Problem:
Only lines that contain the word "computer" belong in the answer; copy them from the records below.

[Collected data]
────────────────────

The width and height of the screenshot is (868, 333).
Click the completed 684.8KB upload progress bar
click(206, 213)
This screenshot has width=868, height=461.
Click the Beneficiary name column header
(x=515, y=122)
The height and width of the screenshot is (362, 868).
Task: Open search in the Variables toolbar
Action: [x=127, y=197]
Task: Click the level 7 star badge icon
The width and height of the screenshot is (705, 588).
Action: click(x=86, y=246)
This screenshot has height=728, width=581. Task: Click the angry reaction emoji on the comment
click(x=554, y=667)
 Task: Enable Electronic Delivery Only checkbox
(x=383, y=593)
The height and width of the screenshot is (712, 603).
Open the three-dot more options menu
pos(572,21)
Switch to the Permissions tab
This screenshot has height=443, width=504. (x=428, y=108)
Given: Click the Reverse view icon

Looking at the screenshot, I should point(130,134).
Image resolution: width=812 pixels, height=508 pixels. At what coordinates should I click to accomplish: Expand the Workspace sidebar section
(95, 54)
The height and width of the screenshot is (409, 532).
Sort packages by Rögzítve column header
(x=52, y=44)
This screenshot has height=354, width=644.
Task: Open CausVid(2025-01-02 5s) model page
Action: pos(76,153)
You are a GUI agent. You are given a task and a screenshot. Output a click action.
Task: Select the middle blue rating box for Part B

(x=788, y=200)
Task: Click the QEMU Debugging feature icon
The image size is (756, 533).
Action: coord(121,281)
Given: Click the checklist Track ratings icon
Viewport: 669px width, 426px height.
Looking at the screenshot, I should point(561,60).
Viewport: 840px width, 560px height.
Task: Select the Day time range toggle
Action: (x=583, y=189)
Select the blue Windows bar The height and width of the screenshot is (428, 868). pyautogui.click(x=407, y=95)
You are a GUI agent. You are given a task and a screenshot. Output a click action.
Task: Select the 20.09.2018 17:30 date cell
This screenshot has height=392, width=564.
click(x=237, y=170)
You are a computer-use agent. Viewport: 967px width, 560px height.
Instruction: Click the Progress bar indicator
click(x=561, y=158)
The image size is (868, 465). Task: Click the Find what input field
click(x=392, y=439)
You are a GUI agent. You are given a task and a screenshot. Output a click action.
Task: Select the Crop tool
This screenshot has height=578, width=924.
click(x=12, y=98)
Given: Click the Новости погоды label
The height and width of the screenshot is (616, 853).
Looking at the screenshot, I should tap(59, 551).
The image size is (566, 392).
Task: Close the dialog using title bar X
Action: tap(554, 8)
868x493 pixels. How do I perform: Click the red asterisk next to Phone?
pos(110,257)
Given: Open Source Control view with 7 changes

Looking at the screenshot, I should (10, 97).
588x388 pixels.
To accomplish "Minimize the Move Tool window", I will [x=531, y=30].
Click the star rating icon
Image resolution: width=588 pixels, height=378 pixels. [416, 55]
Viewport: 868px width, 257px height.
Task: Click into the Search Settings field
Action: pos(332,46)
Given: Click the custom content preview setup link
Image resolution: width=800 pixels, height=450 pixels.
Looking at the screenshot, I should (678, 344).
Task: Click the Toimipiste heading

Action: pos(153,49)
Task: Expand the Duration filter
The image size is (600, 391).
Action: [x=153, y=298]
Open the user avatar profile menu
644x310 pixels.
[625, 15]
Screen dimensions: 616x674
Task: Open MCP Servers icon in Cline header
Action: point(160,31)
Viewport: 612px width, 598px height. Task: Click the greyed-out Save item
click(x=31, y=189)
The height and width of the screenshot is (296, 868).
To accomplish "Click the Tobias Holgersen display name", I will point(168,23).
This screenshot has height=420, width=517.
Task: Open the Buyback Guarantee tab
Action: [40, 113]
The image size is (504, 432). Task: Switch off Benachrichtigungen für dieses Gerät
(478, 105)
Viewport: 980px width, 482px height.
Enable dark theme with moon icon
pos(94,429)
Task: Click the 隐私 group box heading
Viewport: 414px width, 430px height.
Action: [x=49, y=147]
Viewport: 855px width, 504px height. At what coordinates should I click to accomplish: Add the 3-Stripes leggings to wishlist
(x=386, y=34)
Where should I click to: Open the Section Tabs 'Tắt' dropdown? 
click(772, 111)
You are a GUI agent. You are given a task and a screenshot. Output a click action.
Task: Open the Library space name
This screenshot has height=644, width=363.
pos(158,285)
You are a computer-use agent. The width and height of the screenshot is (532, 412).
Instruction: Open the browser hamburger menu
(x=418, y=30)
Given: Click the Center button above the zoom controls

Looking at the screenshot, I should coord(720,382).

────────────────────

Result of this exercise:
You are a computer-use agent. Viewport: 967px width, 560px height.
You are a computer-use agent. The width and height of the screenshot is (532, 412).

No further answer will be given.